Print the line where "Select the RADIUS auth policy box" occurs and every line that follows it in the data below, ending with the last line, precisely as written.

*** Exercise materials ***

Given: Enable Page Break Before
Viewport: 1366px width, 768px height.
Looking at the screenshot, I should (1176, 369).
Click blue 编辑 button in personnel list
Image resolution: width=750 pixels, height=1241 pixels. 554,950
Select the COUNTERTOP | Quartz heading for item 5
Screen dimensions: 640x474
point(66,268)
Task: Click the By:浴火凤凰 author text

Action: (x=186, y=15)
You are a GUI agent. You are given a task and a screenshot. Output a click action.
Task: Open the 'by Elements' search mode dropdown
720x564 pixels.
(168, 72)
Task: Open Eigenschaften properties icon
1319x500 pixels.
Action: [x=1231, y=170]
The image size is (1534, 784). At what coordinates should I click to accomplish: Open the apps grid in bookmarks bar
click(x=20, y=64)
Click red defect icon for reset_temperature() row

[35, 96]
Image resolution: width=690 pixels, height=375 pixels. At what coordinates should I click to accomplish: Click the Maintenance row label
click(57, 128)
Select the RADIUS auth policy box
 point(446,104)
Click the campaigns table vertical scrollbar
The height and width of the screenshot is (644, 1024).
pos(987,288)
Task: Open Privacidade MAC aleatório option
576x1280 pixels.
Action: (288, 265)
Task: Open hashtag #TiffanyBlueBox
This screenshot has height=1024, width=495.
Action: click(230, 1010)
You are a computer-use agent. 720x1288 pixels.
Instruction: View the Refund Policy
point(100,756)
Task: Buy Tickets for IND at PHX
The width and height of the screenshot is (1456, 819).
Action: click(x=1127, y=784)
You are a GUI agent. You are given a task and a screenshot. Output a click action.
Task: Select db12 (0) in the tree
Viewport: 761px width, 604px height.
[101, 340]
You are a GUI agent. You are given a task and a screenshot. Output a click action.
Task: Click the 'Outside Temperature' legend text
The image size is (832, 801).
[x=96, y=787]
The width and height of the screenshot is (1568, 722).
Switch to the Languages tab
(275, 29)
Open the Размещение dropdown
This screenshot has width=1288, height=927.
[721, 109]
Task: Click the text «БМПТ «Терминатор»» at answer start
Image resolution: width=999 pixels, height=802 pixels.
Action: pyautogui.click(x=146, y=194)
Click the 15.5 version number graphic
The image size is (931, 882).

***

* **Answer to this task**:
Select the RADIUS auth policy box
 point(446,104)
Click the campaigns table vertical scrollbar
The height and width of the screenshot is (644, 1024).
pos(987,288)
Task: Open Privacidade MAC aleatório option
576x1280 pixels.
Action: (288, 265)
Task: Open hashtag #TiffanyBlueBox
This screenshot has height=1024, width=495.
Action: click(230, 1010)
You are a computer-use agent. 720x1288 pixels.
Instruction: View the Refund Policy
point(100,756)
Task: Buy Tickets for IND at PHX
The width and height of the screenshot is (1456, 819).
Action: click(x=1127, y=784)
You are a GUI agent. You are given a task and a screenshot. Output a click action.
Task: Select db12 (0) in the tree
Viewport: 761px width, 604px height.
[101, 340]
You are a GUI agent. You are given a task and a screenshot. Output a click action.
Task: Click the 'Outside Temperature' legend text
The image size is (832, 801).
[x=96, y=787]
The width and height of the screenshot is (1568, 722).
Switch to the Languages tab
(275, 29)
Open the Размещение dropdown
This screenshot has width=1288, height=927.
[721, 109]
Task: Click the text «БМПТ «Терминатор»» at answer start
Image resolution: width=999 pixels, height=802 pixels.
Action: pyautogui.click(x=146, y=194)
Click the 15.5 version number graphic
The image size is (931, 882).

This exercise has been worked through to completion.